Contei esse caso porque vi “Birdman (ou a Inesperada Virtude da ignorância)”, de Alejandro González Iñárritu, e tive a mesma sensação constrangedora de ver atores se divertindo mais que o público.

Há muito tempo não assisto a um filme tão ególatra, pomposo e arrogante. Foram duas horas de absoluto vácuo, embaladas como grande fábula moral. Preferiria passar a noite toda no restaurante ouvindo os malas fazendo piadas internas e jogando confete uns nos outros. Pelo menos a comida era boa.

Até o nome é pretensioso: “Birdman (ou a Inesperada Virtude da Ignorância”). Os personagens são pessimamente escritos e desprovidos de qualquer humanidade. São arquétipos, clichês ambulantes, sem nuance ou mistério. Que esse roteiro pestilento tenha sido indicado a um Oscar (foram nove indicações no total!) mostra o nível rastaquera do cinema “adulto” de Hollywood.

A história gira em torno de Riggan Thomson (Michael Keaton), um ex-herói de blockbusters de ação e ator principal de uma franquia chamada “Birdman” (“Homem-Pássaro”, captou? Keaton fez o “Homem-Morcego”, uau, que sacada!), que decide dirigir e atuar na Broadway em uma adaptação teatral de uma história de Raymond Carver. O objetivo de Riggan é receber a aprovação crítica que nunca teve na época de “Birdman”. Ele – a exemplo de Iñárritu - quer ser relevante.

Em sua cachola perturbada, Riggan tem visões e ouve vozes – na verdade, o próprio personagem Birdman – que lhe orienta sobre a vida. Ao mesmo tempo, o ator tem poderes de poltergeist, movendo objetos e causando acidentes no palco, incluindo uma luz que cai na cabeça de um ator que não está rendendo bem nos ensaios.

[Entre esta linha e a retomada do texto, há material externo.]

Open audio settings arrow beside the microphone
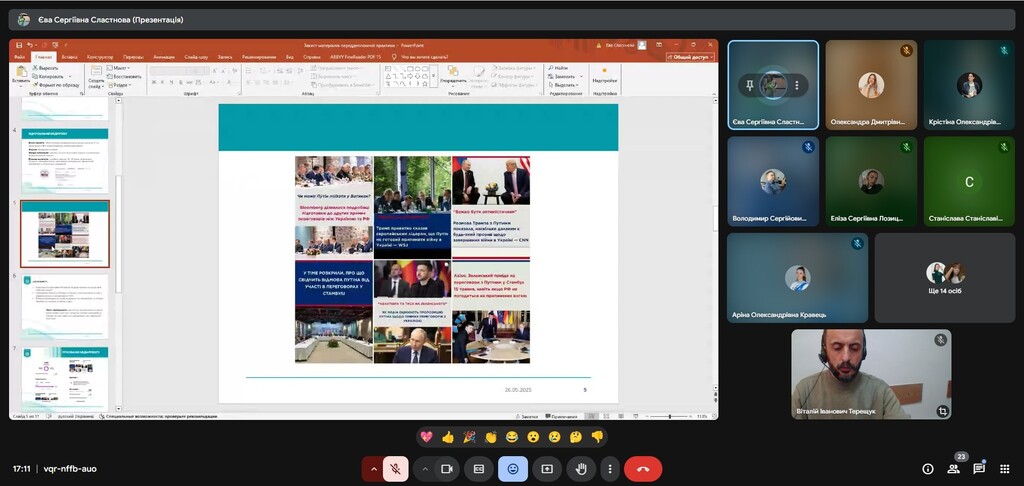[x=374, y=468]
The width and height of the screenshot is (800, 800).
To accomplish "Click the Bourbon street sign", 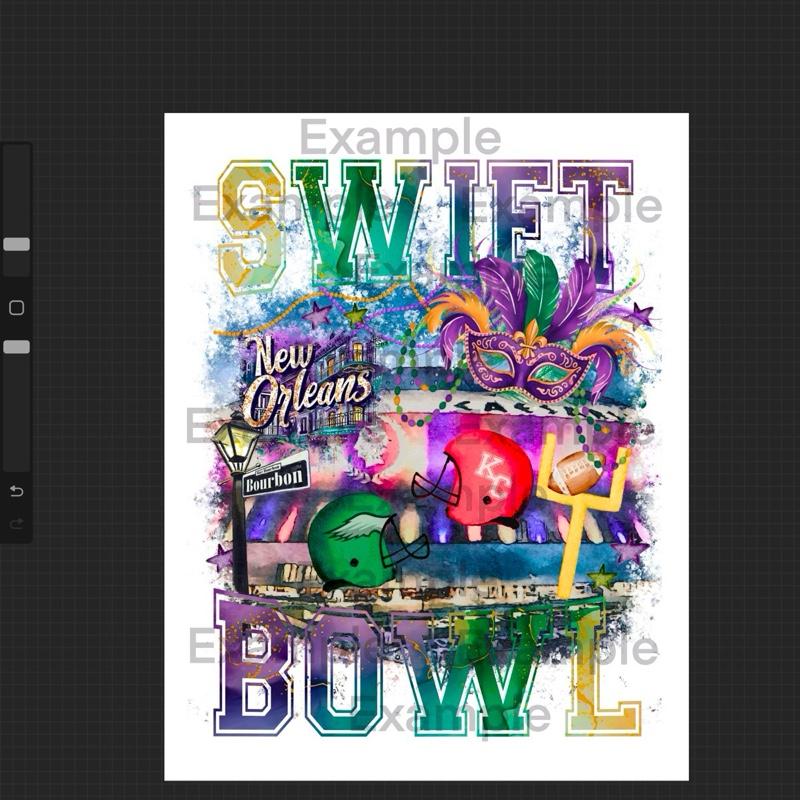I will click(275, 477).
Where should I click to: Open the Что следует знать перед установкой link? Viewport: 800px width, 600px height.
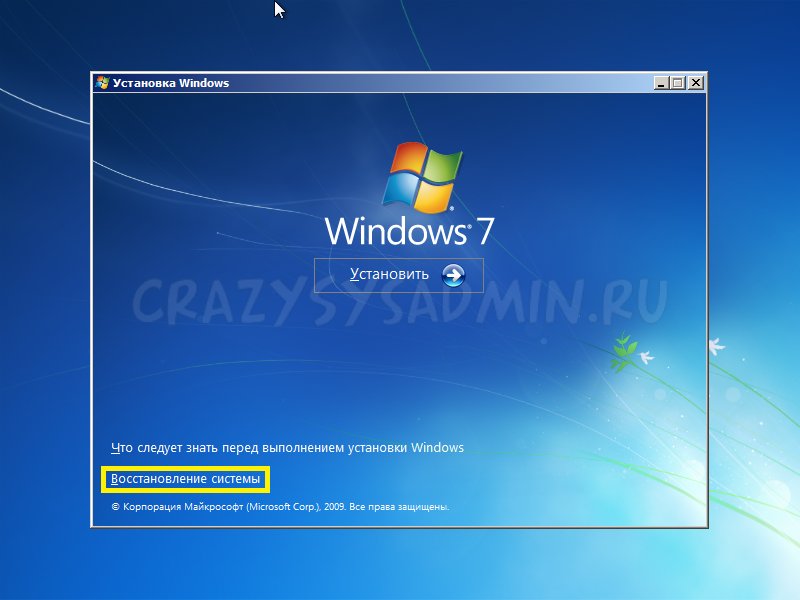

O tal ator é substituído por Mike Shiner (Edward Norton), um enfant terrible da Broadway, tão talentoso quanto intempestivo e que nunca “se vendeu” ao comercialismo de Hollywood. Shiner passa 24 horas por dia emulando James Dean, com uma atitude punk de “foda-se o mundo” e um cigarro no canto da boca enquanto trombeteia a própria genialidade. Resumindo: um babaca completo.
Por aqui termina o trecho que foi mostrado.